[The task]
Once the line with "Task: Click the grammarly wordmark text" is found in the entries below, repeat that line and every one after it exactly, ending at the last.

[Dataset entries]
* * * *
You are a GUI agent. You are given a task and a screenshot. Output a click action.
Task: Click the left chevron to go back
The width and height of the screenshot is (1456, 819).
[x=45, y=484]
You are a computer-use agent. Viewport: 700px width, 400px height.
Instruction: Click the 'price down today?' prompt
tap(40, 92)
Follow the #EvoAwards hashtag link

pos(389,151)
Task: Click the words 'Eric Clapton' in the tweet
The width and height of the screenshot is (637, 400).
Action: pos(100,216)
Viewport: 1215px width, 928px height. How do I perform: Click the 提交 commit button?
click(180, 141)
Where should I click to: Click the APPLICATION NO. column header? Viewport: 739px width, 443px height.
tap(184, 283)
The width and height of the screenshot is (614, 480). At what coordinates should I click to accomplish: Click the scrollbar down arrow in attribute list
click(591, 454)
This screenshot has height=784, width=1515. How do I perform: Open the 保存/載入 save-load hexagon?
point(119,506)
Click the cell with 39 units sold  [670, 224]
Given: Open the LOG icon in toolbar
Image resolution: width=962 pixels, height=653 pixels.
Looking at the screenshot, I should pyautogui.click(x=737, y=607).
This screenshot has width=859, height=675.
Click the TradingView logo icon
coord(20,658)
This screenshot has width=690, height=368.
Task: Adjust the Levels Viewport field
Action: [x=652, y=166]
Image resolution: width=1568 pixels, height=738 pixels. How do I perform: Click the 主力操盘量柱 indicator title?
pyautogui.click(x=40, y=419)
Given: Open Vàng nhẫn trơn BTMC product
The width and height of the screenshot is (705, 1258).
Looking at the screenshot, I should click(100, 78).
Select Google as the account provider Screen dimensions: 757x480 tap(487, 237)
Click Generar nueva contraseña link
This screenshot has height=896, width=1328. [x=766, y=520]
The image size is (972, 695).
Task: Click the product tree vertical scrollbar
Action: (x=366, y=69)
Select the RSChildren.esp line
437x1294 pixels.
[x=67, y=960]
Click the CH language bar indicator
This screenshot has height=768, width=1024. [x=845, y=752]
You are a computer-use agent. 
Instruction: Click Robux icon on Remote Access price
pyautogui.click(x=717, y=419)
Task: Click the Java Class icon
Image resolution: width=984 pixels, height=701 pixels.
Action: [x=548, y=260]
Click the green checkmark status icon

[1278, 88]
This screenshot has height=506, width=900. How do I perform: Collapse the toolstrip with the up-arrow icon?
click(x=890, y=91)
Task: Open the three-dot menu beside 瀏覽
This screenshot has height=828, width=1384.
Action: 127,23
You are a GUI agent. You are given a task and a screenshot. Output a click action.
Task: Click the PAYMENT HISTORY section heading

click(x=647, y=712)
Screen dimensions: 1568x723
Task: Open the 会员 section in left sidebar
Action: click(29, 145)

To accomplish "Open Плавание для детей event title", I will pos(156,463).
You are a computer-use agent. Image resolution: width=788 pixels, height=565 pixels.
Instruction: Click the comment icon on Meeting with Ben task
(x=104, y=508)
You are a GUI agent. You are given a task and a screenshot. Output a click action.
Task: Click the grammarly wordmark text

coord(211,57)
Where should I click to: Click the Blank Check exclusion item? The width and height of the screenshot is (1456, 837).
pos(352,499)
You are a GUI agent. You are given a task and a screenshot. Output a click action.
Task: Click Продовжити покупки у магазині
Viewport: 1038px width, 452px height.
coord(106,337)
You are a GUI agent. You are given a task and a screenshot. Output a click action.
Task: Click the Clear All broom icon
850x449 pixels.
* * * *
[Response for this exercise]
Task: Click the grammarly wordmark text

coord(211,57)
Where should I click to: Click the Blank Check exclusion item? The width and height of the screenshot is (1456, 837).
pos(352,499)
You are a GUI agent. You are given a task and a screenshot. Output a click action.
Task: Click Продовжити покупки у магазині
Viewport: 1038px width, 452px height.
coord(106,337)
You are a GUI agent. You are given a task and a screenshot. Output a click action.
Task: Click the Clear All broom icon
850x449 pixels.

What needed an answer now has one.